Patients with hereditary galactose intolerance, Lapp lactase deficiency, or glucose-galactose malabsorption should not take voriconazole tablets due to the presence of lactose. Caution is also advised in patients with severe liver impairment, unless the benefits outweigh the risks.
Commonly used with
Voriconazole is often used alongside other medications in patients with blood cancers, especially those undergoing chemotherapy or stem cell transplantation. It may be used with:
- Antibacterial and antiviral agents to cover a broad range of infections in immunocompromised patients
- Immunosuppressive drugs (such as cyclosporine or tacrolimus) in transplant patients, though doses of these drugs may need to be adjusted due to interactions
- Supportive care medications, such as anti-nausea drugs or pain relievers
Because voriconazole interacts with many medications, your healthcare team will carefully review all your current medicines to avoid harmful interactions.
Commonly tested with
Voriconazole is frequently studied in combination with other antifungal agents or as part of multi-drug regimens in clinical trials for treating invasive fungal infections in immunocompromised patients, including those with AML.
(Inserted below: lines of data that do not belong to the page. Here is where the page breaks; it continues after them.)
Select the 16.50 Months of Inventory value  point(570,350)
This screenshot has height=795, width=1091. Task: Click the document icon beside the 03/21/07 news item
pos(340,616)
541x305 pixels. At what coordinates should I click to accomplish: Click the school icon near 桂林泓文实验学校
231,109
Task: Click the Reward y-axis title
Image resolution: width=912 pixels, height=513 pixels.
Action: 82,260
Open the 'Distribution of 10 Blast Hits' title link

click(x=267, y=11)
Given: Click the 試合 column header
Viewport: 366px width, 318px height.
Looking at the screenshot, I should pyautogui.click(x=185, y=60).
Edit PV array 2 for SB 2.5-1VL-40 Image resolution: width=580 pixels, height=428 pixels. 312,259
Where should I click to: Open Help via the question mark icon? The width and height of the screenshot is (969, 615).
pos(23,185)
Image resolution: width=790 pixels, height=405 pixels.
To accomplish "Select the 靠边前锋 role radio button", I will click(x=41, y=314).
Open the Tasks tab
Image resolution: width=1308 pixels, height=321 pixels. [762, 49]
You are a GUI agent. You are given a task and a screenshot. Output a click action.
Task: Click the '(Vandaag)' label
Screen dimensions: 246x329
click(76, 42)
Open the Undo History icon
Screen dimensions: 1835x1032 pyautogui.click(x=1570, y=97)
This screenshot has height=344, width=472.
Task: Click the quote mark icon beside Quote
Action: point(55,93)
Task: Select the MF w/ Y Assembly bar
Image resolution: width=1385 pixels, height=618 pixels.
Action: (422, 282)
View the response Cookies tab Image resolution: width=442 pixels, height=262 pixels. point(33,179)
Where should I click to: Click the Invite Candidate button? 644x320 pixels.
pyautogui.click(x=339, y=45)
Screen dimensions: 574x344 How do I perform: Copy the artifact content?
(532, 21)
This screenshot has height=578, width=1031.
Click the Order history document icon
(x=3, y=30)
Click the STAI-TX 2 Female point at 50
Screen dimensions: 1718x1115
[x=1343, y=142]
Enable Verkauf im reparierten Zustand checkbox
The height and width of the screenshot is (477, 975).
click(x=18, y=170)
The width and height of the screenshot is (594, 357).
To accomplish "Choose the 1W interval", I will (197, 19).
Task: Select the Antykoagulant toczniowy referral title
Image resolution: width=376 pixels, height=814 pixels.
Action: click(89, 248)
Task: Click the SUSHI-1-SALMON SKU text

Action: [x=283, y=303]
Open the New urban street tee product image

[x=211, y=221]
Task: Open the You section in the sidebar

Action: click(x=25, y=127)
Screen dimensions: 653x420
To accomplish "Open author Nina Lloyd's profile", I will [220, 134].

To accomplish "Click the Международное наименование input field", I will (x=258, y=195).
It is often compared to or used after failure of other antifungals such as amphotericin B, fluconazole, or echinocandins. In clinical practice and studies, voriconazole may be tested alongside supportive therapies and in the context of various chemotherapy regimens to assess its effectiveness and safety in preventing or treating fungal infections in high-risk patients.